A primary reason we have religious communities is to teach the value that each person is indispensable and that we have obligations to one another, which is contrary to how Trump has campaigned and governed. He appeals to and inflames our divisions and differences, making it harder to see that all of us are made in the image of God.
As he tries to persuade Americans that the pandemic is behind us, Trump has encouraged my neighbors to agitate to “liberate” their states and “reopen” the country rather than appealing to their sense of our common humanity and the idea that God values each of our lives. This kind of rhetoric undercuts the work of keeping people safe rather than putting them in danger. A pandemic such as this should remind us that we are our brother’s keeper, but Trump has chosen otherwise.
One of the ways that religious leaders assist our community is by providing wise counsel. But Trump has cast doubt on the advice of local and national public health officials in a time of a global pandemic, which leaves people unsure of whom to trust. In Jewish tradition, one ancient commentator asks us “Who is wise?” and then offers wisdom that Trump wouldn’t understand: “He who learns from all people.”
The Declaration of Independence insists that we don’t live by a king’s decree, which makes the president’s “order” absurd even if it responds to people who wish to worship together. In houses of worship across this land, including my synagogue, we don’t bend our knees to a king, and we don’t submit to lawless decrees issued arbitrarily and capriciously by anyone. I don’t work for Donald Trump. I serve the King of Kings (“melech melachim,” we say in Hebrew), as do my co-clergy, Jewish and otherwise.
We closed our sanctuary in mid-March. Now I lead online services and Passover seders from my living room, use video to counsel congregants who have lost loved ones and record video stories for children.
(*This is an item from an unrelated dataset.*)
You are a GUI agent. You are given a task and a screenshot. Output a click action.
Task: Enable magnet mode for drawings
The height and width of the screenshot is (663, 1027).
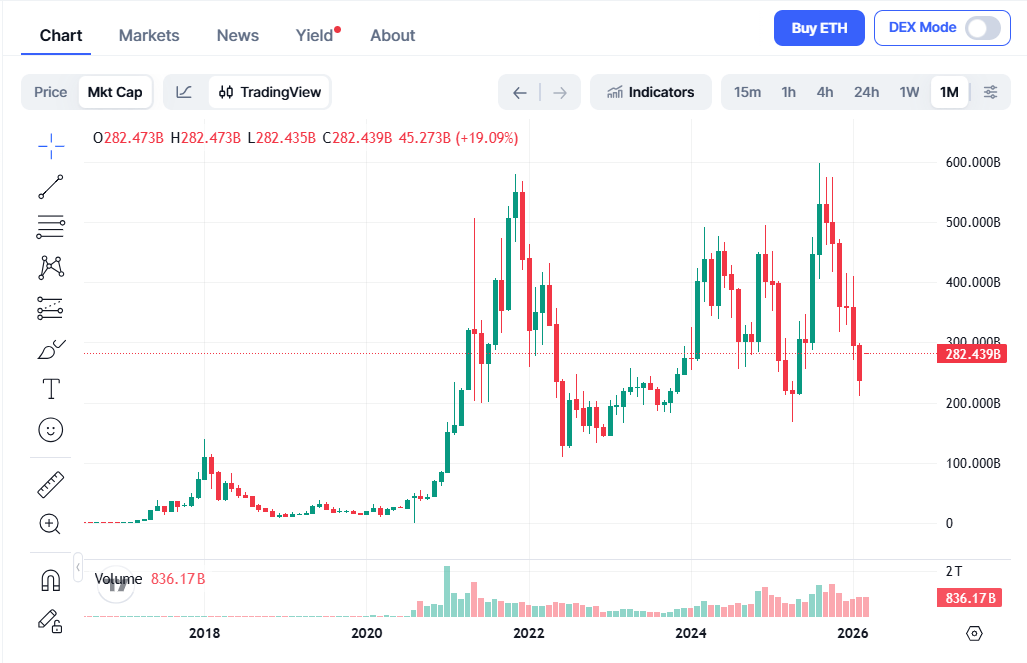(x=50, y=578)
I have officiated at a funeral wearing a mask, while the handful of mourners permitted to attend stood six feet apart and could not embrace one another. Yet because of the rights enshrined in our Constitution, I am under no obligation to open my synagogue just because the president wants it.
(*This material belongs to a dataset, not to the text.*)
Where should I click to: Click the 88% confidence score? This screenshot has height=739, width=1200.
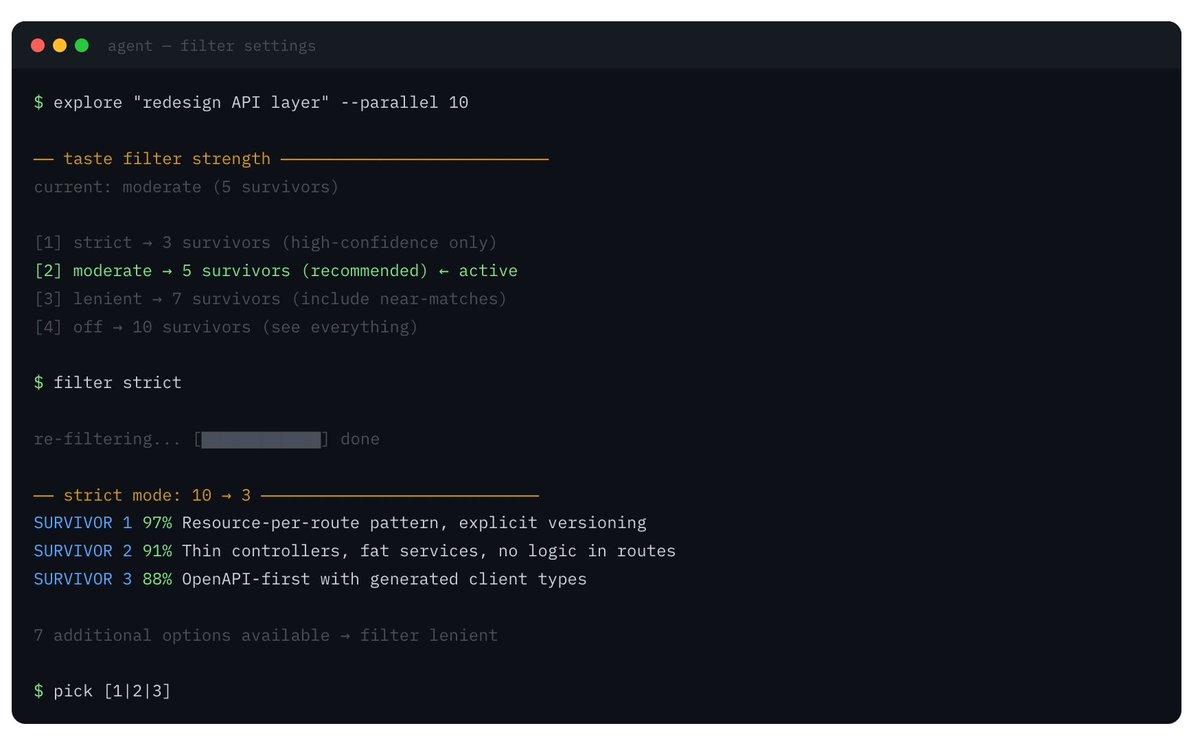157,579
This isn’t about political parties. America does not need a theocratic despot or, worse, someone who worships appearances. Thankfully, other leaders, including Republicans such as Gov. Larry Hogan in my state of Maryland, have shown character and moral fiber, and a respect for each person, by fully taking into consideration the recommendations of public health advisers and officials, even when it is difficult to do so.
I worry what will happen if other ministers and congregations bow to the president’s pressure and open their sanctuary doors too soon. Among the highest principles taught in Judaism is that of “pikuach nefesh,” choosing life over all other considerations. Reports of older worshipers contracting the coronavirus in group meetings during this pandemic should give any rabbi, priest, minister or imam pause before following the president’s lead.
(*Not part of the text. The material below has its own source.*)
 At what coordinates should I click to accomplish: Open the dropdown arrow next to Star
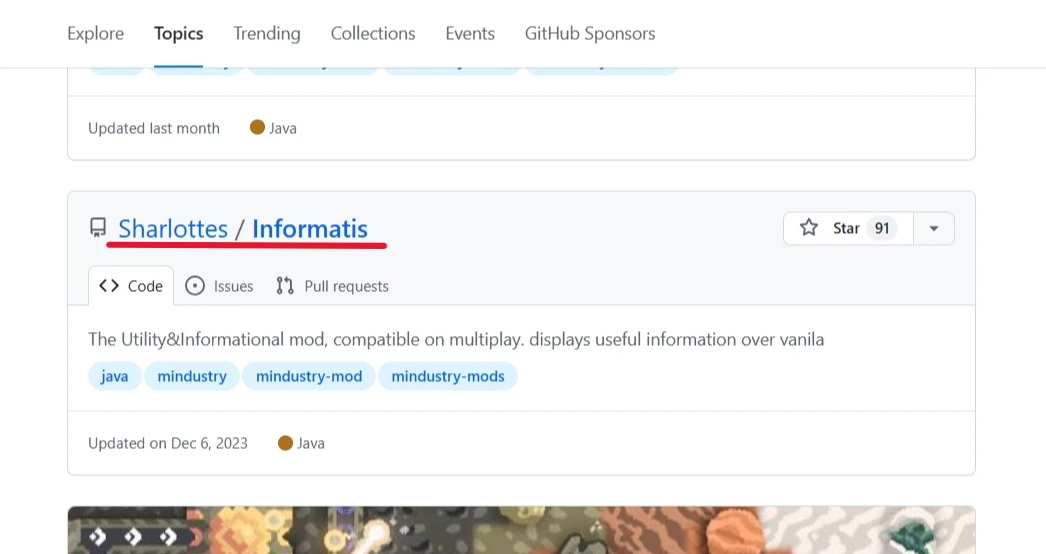933,228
Trump’s supporters, especially in places such as Washington County where I live, have pushed back against Hogan as Trump has criticized him. Thankfully, Hogan has not bowed to the president’s will and has shown great moral leadership, but Trump has sown discord. Instead, Judaism’s prayer for peace (“Shalom”) encourages us to sow something different: “Plant virtue in every soul, and may the love of your name hallow every home and every heart.”
Regardless of what the president says, our way of worship is not determined by where we pray. Although we’re not meeting physically, we have never stopped practicing our faith, and our homes have become our “beit tefillah” — our “house of worship” — and our hearts are as open as ever.
This week, we plan to celebrate the ancient Jewish pilgrimage holiday of Shavuot, which celebrates the Israelites’ covenantal affirmation of receiving the Torah even as they were in the desert. In the same way, we remember that God fulfilled promises and honored our worship even when there was not a formal building to do so.
Both Jewish and American history are bound up in the struggle to live up to the religious ideal that each person counts, that all people are created equal. The Jewish sage Hillel, who lived some 2,000 years ago, once offered an explanation expanding on the Torah’s teaching of “Love thy neighbor as thyself.” It said, “That which is hateful to you do not do to another; that is the entire Torah, and the rest is its interpretation.”
Our president seems to lack this fundamental understanding of the essence of religion. It isn’t about just showing up. Everything else involving religion, be it his hope that houses of worship look filled on holidays or that he receives the political support of religious leaders, is secondary to ensuring our health as a country, both physically and democratically.